* DOCUMENT EXCERPT *
## Start

Building upon the NAFTA initiative, in December 1994, the First Summit of the Americas of the Organization of American States, held in Miami, considered the establishment of the Área de Libre Comercio de las Américas (ALCA) (Free Trade Area of the Americas (FTAA)). All of South America was designated to become a deregulated free trade zone.

Already, the post-1970 consolidation of globalized, competitive, economic relations had led to the 1980s becoming a “lost decade” in Latin America. Average per capita income declined by 0.9% per annum in the 1980s and by 1.5% in the 1990s (see, Robinson 2008); and between 1983 and 1992 the overall number of people living in poverty increased from 78 to 150 million (see Korneniewicz and Smith 2000:8-9). After the price of oil had quadrupled in the 1970s to nearly US$12 per barrel, petro-dollar surpluses burgeoned and were deposited with international banks, a major portion being ‘recycled’ as loans to Latin American governments. Subsequently, in an effort to stave off price inflation in the US economy, domestic interest rates had been increased, an increment which, through the institutions of global finance, simultaneously augmented the cost of international lending, and consequently the indebtedness of Latin American countries mushroomed. The ‘debt crisis’ ensued when, in August of 1982, Mexico’s Finance Minister Jesus Silva-Herzog declared that foreign debt obligations could no longer be honored.

In response, commercial banks reduced or halted new lending and refused to refinance billions of dollars of short-term loans. To restore financial confidence, Latin American countries were ‘structurally adjusted’ by the World Bank and the International Monetary Fund (euphemistically justified as ‘debt relief’). Conditions were attached to new loans to ostensibly ensure repayment, requiring governments to: reduce fiscal deficits (limiting social spending on education, health and social services); moderate taxation (as an ‘incentive’ to private investment); ensure competitive interest and exchange rates (encouraging foreign investment, export production, trade liberalization); and deregulate flows of international finance across frontiers (see Williamson 1990: Chapter 2).

Lifting restrictions on foreign ownership, privatizing state utilities and industries, lowering taxes along with weakening trade unions and the social safety net to reduce costs and wages “…plunged Latin America [in the 1980s] into its deepest crisis this [20th] century … Deregulated economies … synonymous with unprecedented social polarization … plummeting living standards … and multi-billion dollar fortunes … [led to the] massive pillage of the economy (by foreign and local investors and bankers) and the state (by elected politicians and non-elected officials)”(Petras and Morley 1992: 7).

Poverty and inequality worsened and in an environment of social discontent and political revolt, the leitmotif of post-1978 politics in Latin America became a trend towards “democratization” (see Hagopian and Mainwaring 2005), which, in Chile, Argentina, Brazil and Bolivia saw a transition from military/authoritarian rule; in Mexico and Colombia became an extension of semi-authoritarian political control; and in Central America was associated with civil war/revolution (see Garretón 2001).

However, this democratic enlightenment of the Latin American polity did little to address deepening poverty and rising economic inequality: “…[in spite] of more than two decades of democratic governments … the region faces a growing social crisis. Deep inequalities remain … serious levels of poverty prevail, economic growth has been insufficient and dissatisfaction with those democracies … has been growing, often with deeply destabilizing consequences” (Caputo, 2005).

## End

* SOURCE MATERIAL *
## Start

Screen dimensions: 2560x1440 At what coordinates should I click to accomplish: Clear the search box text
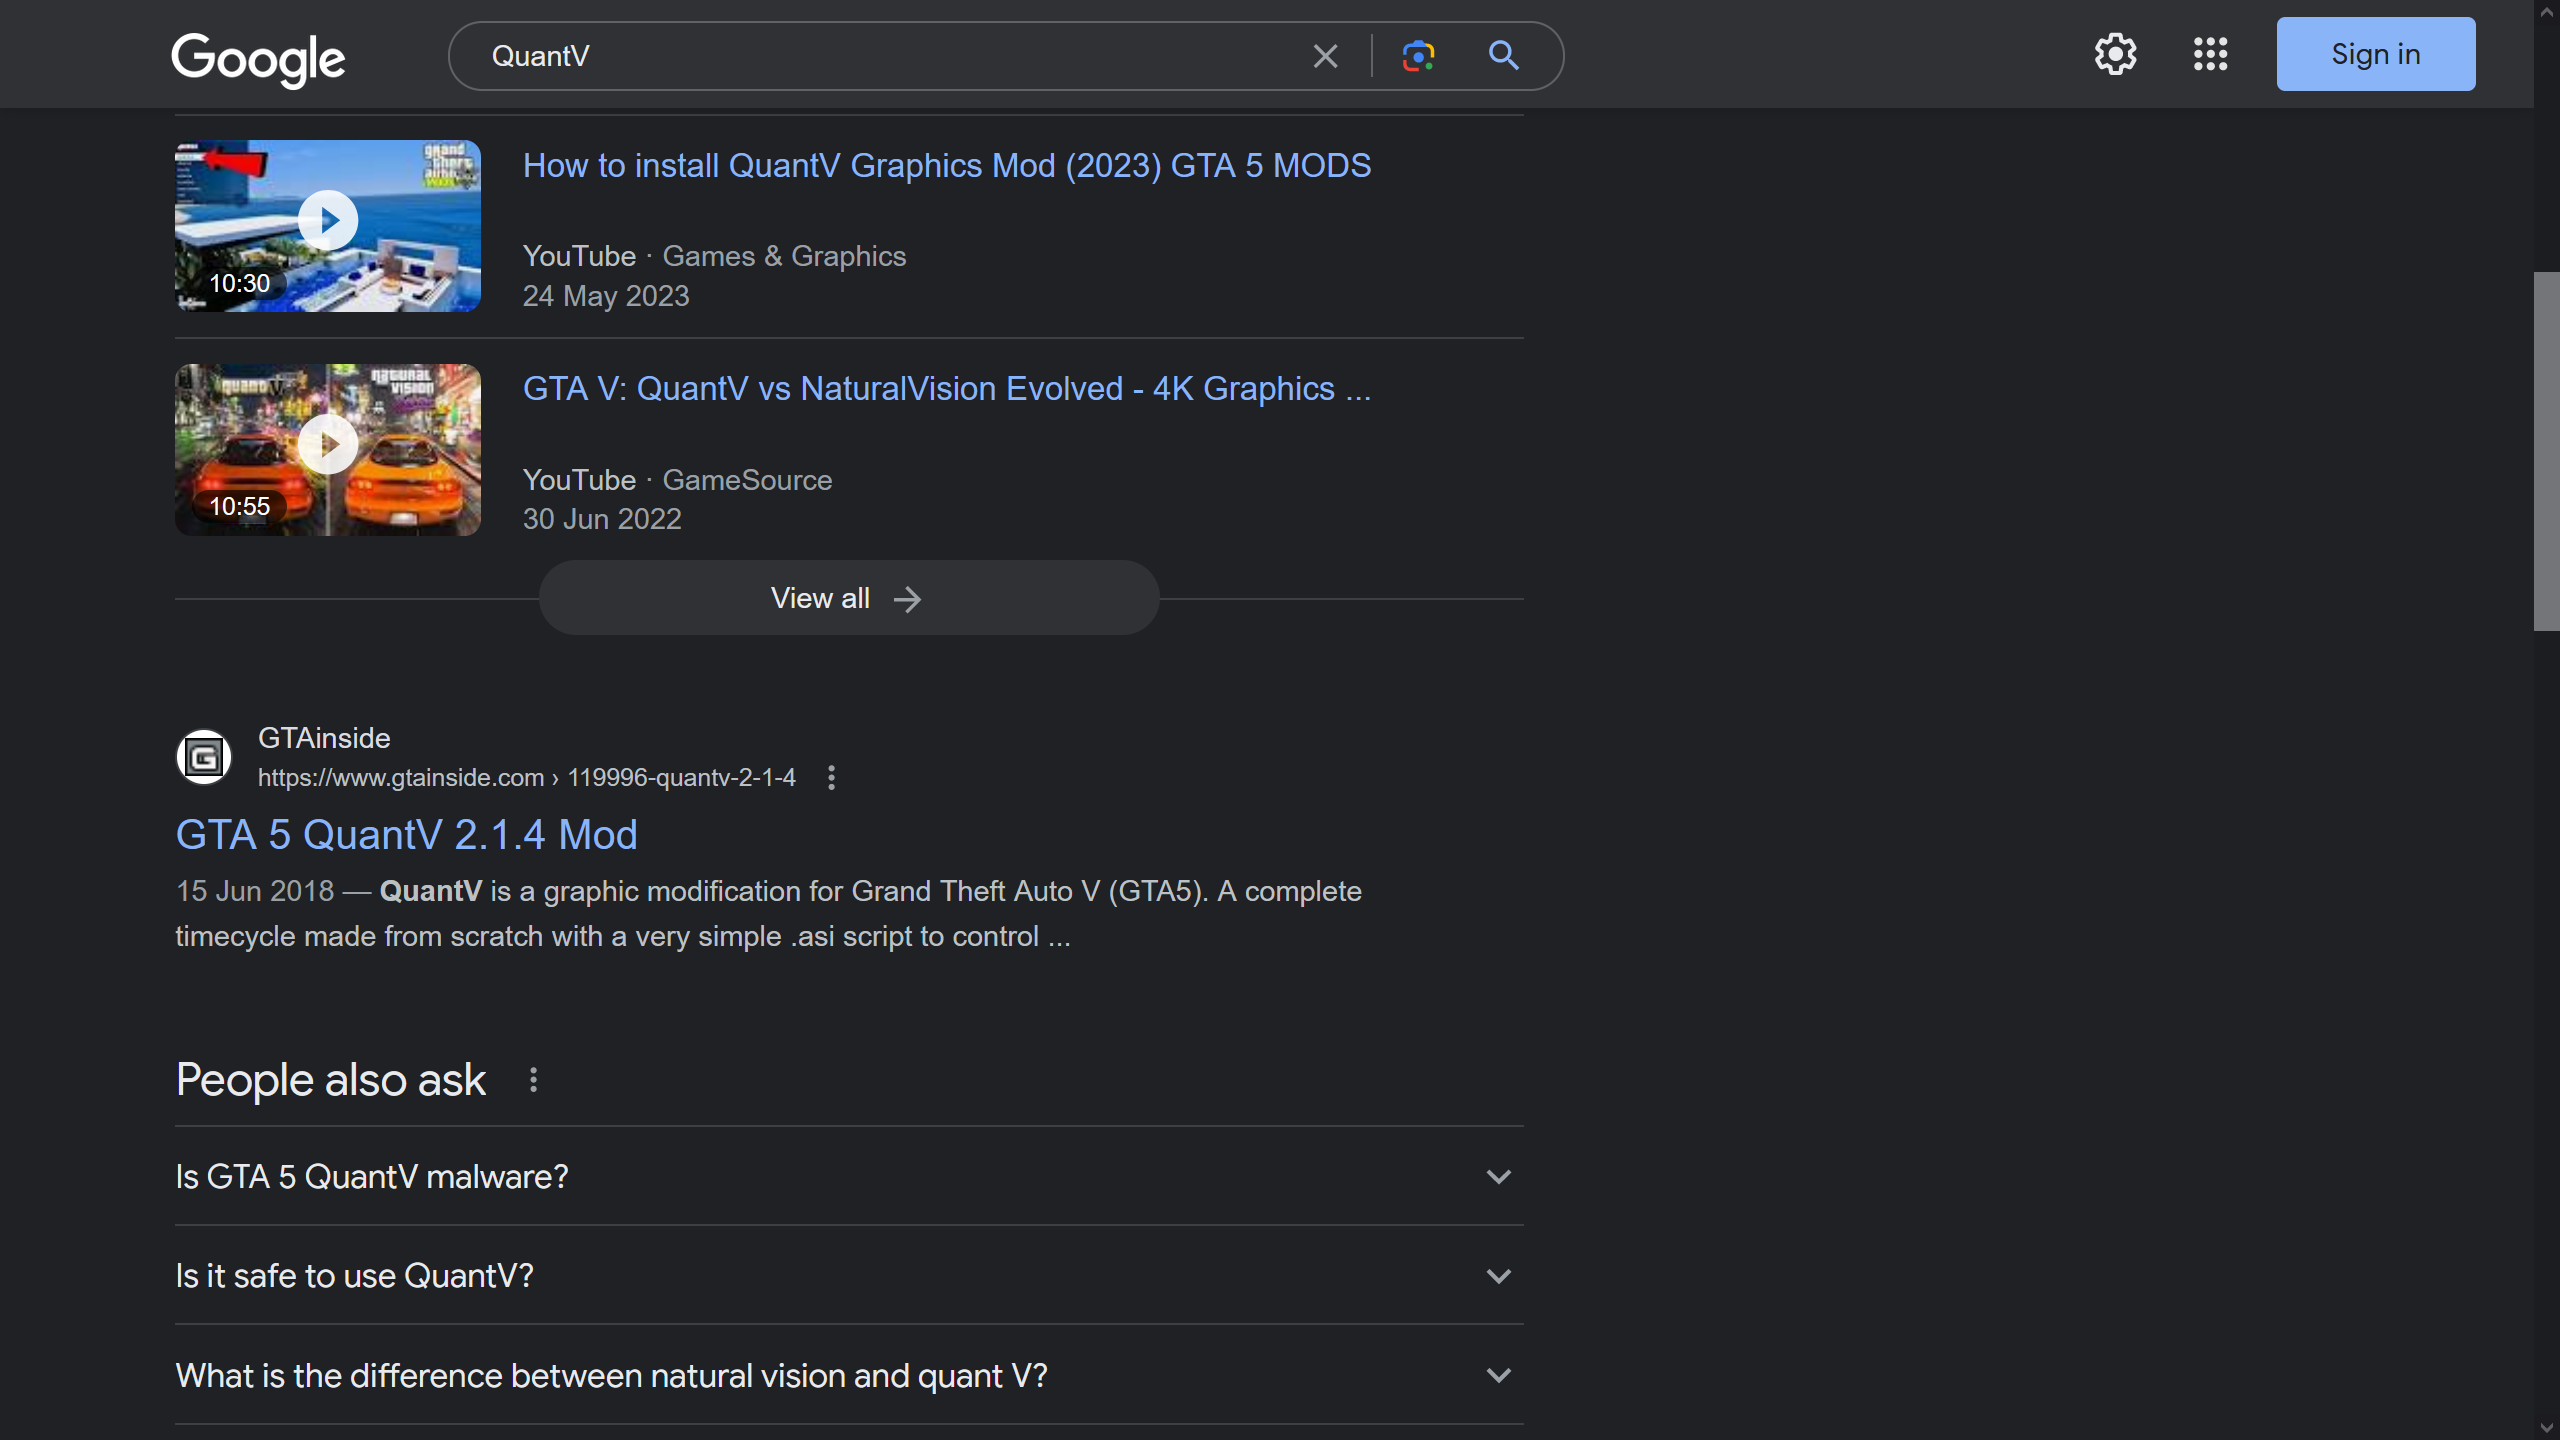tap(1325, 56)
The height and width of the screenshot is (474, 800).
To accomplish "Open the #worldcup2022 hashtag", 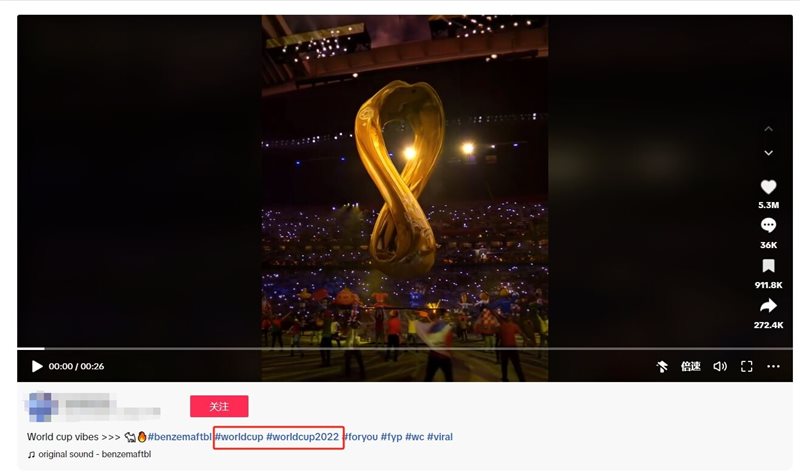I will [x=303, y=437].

## End

* EXERCISE TASKS *
A. In the excerpt on Latin America's debt crisis, who declared in August 1982 that foreign debt obligations could no longer be honored?
B. According to the excerpt on Latin America's debt crisis, which countries saw a transition from military/authoritarian rule as part of the trend towards "democratization"? List every one.
C. Retype the passage of the excerpt on Latin America's debt crisis between "Building upon the" and "free trade zone.", inclusive.

* ANSWERS BELOW *
A. Mexico's Finance Minister Jesus Silva-Herzog.

B. Chile, Argentina, Brazil, Bolivia

C.
Building upon the NAFTA initiative, in December 1994, the First Summit of the Americas of the Organization of American States, held in Miami, considered the establishment of the Área de Libre Comercio de las Américas (ALCA) (Free Trade Area of the Americas (FTAA)). All of South America was designated to become a deregulated free trade zone.